Given request
Starting with the first row and stopping after the row that contains "The height and", rewrite those rows as a Markdown table with a Row column for the row number and a Line column for the text, leaving out blank lines.

Data
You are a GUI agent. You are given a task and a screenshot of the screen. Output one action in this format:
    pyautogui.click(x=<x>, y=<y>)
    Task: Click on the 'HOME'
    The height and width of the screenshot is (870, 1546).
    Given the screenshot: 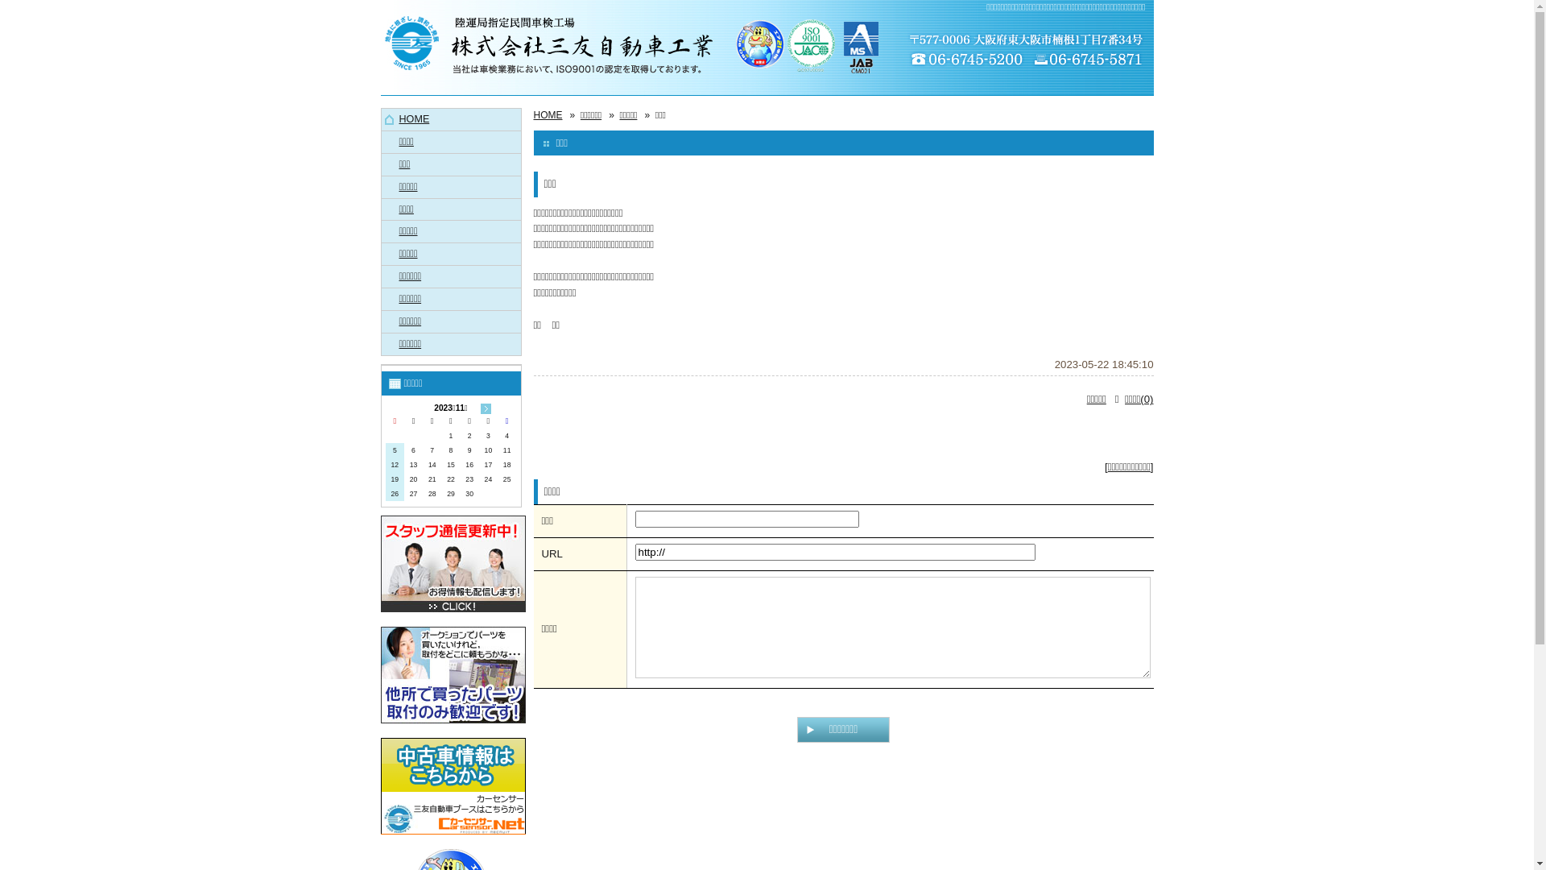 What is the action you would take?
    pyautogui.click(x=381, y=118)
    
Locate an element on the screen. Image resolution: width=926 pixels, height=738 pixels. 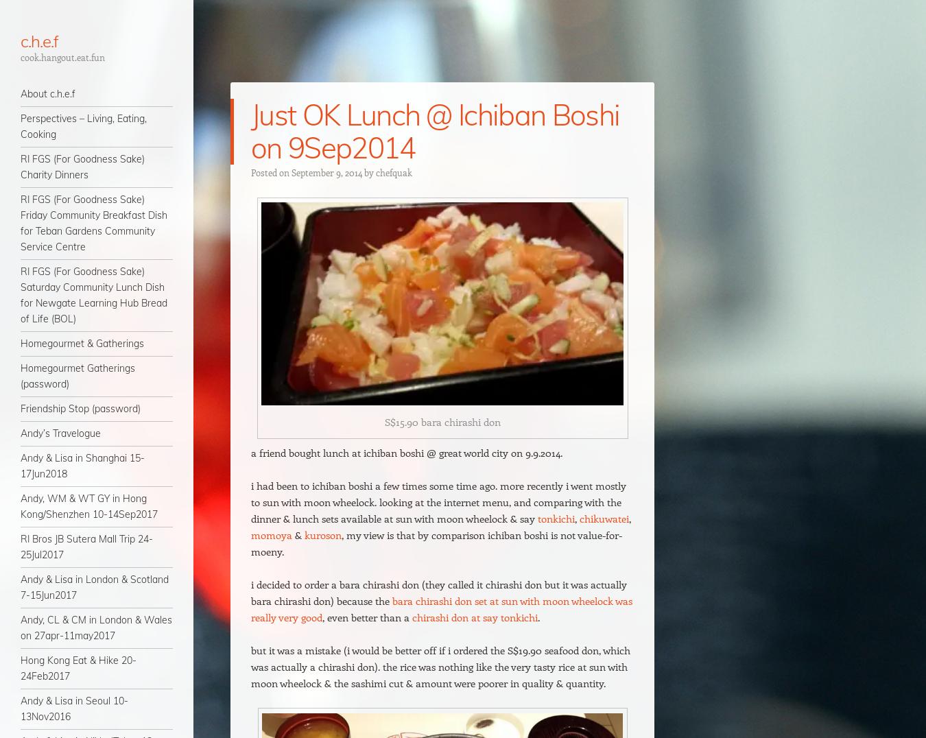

Exercise answer
| Row | Line |
|---|---|
| 1 | You are a GUI agent. You are given a task and a screenshot of the screen. Output one action in this format: |
| 2 |     pyautogui.click(x=<x>, y=<y>) |
| 3 |     Task: Click on the 'HOME' |
| 4 |     The height and width of the screenshot is (870, 1546). |